(Saved entries)
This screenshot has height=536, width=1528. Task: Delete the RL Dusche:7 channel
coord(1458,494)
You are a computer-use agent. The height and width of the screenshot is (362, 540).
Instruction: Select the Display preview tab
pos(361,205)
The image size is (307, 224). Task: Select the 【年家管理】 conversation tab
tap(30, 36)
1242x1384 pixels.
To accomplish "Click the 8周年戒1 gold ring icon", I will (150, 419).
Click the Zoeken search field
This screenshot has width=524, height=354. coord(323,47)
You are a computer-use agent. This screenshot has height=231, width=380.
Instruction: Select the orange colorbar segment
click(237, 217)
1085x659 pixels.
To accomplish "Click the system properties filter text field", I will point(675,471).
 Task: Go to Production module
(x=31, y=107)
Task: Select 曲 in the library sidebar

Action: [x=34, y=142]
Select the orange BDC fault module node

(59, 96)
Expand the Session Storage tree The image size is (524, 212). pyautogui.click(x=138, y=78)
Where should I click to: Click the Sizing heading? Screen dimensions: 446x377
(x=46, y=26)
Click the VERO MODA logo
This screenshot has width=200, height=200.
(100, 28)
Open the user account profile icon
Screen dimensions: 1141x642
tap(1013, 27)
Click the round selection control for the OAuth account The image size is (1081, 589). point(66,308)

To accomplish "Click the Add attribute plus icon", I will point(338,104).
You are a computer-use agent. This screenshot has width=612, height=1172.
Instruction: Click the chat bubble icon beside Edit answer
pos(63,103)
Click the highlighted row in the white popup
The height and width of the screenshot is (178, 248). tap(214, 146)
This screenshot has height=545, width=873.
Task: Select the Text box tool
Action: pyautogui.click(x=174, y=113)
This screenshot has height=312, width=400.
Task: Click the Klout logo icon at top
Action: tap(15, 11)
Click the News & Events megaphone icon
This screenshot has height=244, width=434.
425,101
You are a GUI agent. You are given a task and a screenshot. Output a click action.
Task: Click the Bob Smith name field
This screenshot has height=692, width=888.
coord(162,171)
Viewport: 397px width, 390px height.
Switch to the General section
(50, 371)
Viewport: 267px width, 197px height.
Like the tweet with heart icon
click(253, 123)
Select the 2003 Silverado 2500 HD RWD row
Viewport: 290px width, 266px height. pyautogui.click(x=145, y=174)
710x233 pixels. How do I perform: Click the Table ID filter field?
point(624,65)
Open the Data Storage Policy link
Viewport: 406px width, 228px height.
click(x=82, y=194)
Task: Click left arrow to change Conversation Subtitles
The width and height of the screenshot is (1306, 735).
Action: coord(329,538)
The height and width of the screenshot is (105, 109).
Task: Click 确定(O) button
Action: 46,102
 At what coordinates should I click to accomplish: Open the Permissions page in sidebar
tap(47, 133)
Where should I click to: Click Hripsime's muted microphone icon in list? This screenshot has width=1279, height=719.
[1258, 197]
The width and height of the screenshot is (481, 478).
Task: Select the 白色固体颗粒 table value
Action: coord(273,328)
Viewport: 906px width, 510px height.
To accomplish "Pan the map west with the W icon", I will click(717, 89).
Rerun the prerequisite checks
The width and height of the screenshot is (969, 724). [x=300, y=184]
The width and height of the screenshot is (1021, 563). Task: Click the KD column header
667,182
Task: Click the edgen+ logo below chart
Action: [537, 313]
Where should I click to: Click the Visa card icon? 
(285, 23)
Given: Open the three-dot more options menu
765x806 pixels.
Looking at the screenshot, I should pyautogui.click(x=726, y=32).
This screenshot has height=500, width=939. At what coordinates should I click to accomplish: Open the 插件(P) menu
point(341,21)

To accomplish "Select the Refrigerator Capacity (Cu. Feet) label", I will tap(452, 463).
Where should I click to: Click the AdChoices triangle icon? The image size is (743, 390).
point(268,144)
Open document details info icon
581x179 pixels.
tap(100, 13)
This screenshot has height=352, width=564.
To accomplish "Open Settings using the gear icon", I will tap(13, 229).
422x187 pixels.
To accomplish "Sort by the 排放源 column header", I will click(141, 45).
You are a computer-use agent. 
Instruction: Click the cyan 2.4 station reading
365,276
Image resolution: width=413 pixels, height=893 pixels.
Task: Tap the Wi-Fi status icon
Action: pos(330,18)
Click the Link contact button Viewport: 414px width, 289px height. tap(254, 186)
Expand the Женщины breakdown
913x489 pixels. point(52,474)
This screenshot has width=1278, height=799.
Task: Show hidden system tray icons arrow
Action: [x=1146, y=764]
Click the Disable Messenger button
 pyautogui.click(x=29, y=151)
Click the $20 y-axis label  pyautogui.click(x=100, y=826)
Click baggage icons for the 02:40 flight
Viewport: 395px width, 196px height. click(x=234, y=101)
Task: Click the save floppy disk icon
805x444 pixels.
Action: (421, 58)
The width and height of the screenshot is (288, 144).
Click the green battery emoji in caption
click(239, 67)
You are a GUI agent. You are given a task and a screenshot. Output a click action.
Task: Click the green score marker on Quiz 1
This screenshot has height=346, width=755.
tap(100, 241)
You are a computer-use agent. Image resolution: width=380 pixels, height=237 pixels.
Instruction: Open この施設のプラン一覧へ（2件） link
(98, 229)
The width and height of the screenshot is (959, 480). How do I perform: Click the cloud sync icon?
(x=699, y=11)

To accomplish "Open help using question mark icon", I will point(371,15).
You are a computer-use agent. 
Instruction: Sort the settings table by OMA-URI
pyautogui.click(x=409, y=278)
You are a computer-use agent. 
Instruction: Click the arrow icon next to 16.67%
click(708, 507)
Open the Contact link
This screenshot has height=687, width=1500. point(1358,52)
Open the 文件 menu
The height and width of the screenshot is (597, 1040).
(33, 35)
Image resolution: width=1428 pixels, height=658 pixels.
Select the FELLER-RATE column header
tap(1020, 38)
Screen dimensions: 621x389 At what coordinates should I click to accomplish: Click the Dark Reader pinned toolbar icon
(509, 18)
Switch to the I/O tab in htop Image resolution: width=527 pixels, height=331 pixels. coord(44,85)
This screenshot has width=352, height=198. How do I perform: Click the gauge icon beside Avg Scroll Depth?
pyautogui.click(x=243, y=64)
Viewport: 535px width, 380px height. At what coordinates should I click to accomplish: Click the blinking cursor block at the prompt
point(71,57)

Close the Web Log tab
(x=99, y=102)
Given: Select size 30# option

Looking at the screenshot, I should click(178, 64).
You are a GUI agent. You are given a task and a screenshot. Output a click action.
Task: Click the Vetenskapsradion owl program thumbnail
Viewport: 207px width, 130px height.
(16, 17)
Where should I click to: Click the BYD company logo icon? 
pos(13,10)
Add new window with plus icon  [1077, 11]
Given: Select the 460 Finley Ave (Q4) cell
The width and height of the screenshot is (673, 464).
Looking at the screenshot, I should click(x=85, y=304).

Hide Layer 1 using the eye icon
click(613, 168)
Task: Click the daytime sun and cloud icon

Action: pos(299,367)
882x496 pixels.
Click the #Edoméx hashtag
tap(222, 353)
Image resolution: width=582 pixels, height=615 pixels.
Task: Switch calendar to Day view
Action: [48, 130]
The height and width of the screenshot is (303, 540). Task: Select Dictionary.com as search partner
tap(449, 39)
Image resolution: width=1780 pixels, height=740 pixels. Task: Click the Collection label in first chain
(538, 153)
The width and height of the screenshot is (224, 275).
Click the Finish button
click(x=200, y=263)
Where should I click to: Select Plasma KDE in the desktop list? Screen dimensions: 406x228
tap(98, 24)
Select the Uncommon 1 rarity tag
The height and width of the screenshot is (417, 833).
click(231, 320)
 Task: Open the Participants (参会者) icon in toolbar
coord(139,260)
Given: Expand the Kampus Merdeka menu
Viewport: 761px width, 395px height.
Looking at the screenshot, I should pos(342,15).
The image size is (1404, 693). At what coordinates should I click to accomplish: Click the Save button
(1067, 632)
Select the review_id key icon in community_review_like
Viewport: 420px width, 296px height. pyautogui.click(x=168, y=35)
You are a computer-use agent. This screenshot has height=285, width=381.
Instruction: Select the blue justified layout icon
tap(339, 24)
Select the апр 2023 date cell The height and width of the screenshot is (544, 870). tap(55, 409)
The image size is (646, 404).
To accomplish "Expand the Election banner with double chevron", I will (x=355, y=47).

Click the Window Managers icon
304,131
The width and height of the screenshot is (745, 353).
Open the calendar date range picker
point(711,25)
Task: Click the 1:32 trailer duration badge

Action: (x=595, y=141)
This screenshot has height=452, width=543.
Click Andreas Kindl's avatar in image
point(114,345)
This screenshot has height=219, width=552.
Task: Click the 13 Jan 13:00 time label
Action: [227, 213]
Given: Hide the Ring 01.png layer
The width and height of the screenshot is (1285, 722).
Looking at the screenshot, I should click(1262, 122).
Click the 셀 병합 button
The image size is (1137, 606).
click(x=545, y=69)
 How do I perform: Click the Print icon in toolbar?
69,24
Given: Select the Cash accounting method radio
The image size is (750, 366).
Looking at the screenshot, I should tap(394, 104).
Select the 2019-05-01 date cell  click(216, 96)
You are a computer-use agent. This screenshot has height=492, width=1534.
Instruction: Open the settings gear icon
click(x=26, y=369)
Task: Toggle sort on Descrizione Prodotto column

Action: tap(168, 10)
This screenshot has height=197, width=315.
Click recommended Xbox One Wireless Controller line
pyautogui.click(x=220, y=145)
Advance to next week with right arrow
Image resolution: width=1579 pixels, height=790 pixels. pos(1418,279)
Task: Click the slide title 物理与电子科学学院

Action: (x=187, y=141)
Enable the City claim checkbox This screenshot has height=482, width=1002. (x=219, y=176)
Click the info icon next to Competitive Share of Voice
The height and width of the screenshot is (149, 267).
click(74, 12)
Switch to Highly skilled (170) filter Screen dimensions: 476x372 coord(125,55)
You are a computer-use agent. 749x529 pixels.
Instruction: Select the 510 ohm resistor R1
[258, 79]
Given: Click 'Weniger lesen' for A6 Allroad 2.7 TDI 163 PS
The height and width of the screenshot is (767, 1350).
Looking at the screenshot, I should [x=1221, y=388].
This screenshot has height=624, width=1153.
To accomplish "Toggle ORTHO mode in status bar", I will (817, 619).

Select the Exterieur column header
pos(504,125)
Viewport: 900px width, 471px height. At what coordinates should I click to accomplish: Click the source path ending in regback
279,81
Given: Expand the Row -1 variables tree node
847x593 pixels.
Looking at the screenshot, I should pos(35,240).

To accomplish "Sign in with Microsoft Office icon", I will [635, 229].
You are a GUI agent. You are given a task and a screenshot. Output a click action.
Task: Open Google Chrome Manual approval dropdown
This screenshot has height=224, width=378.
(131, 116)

■ **Exercise requirements**: Reprint the data above from the opening line to the line holding "has height=231, width=380.", inclusive, and nothing else.

■ **Your solution**:
This screenshot has height=536, width=1528. Task: Delete the RL Dusche:7 channel
coord(1458,494)
You are a computer-use agent. The height and width of the screenshot is (362, 540).
Instruction: Select the Display preview tab
pos(361,205)
The image size is (307, 224). Task: Select the 【年家管理】 conversation tab
tap(30, 36)
1242x1384 pixels.
To accomplish "Click the 8周年戒1 gold ring icon", I will (150, 419).
Click the Zoeken search field
This screenshot has width=524, height=354. coord(323,47)
You are a computer-use agent. This screenshot has height=231, width=380.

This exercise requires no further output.